Au départ j'ai lu ce récit assez laborieusement, à cause du thème de la guerre d'Algérie déjà de nombreuses fois traité où à cause du commentaire que je m'étais engagé à écrire dans le cadre de « Masse critique », mais, au fur et à mesure de ma lecture, j'ai réellement pris plaisir à parcourir cet ouvrage émouvant écrit à quatre mains. Le conflit armé est ici à peine évoqué au profit de l'itinéraire personnel de Leila qui remet en cause l'image traditionnelle de la femme maghrébine. Il met en lumière l'évolution de cette petite fille arabe de 8 ans qui grandit dans un pays qui s'émancipe de la France, acquiert son indépendance mais tombe sous la domination politique et économique de la Russie, sacrifie sa liberté et connaît à nouveau la violence et les meurtres. Le lecteur suit son éveil à la connaissance à travers l'éducation scolaire, sa volonté de s'émanciper en tant que femme des événements qui fondent la nation algérienne mais aussi et peut-être surtout de s'opposer à ce qui est le lot des femmes dans la société maghrébine, leur dépendance servile par rapport aux hommes qui fait d'elles de véritables esclaves, le refus des mariages arrangés avec la complicité des familles, la remise en cause des préceptes de la religion musulmane mais aussi la résistance au prosélytisme des religieux catholiques.

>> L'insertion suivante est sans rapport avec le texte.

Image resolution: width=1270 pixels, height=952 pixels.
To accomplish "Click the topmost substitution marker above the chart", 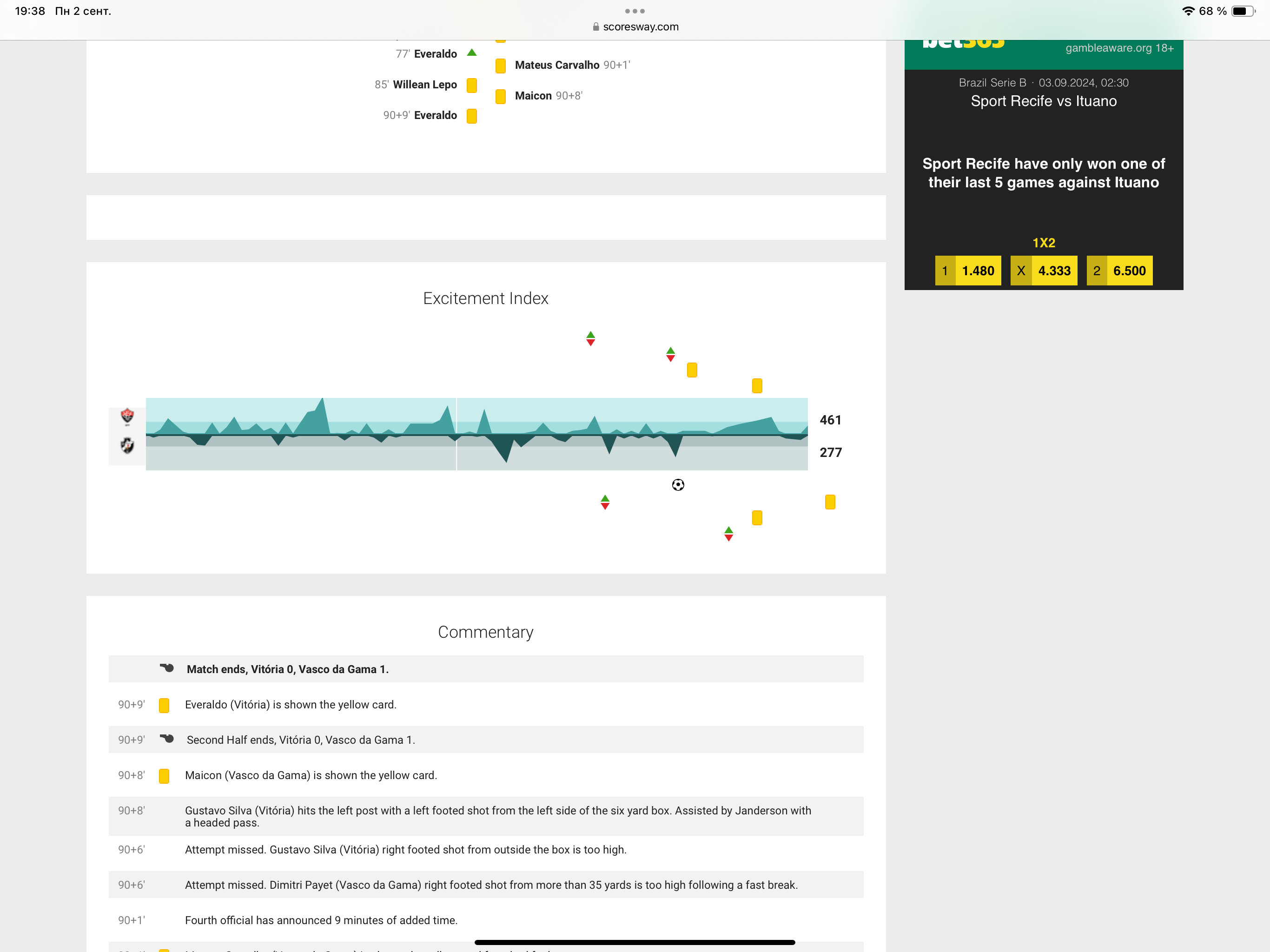I will pyautogui.click(x=590, y=339).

Comme beaucoup métropolitains de ma génération, je n'ai vécu le conflit algérien qu'en pointillés, à travers les images des actualités cinématographiques, les conversations d'adultes, les idées reçues mais aussi de l’afflux au quotidien de gens qui avaient tout perdu et devaient recommencer leur vie dans un pays qui était certes le leur mais qu'ils ne connaissaient pas, de leur accent, de leurs coutumes... Il y eut, certes des réactions de rejet, d'abus, de racisme ordinaire surtout à l'encontre des Arabes, des harkis survivants qui pourtant avaient fait le choix d'une France qui maintenant les rejetait.
Ce récit retrace 50 ans de souvenirs de nostalgie, de mélancolie.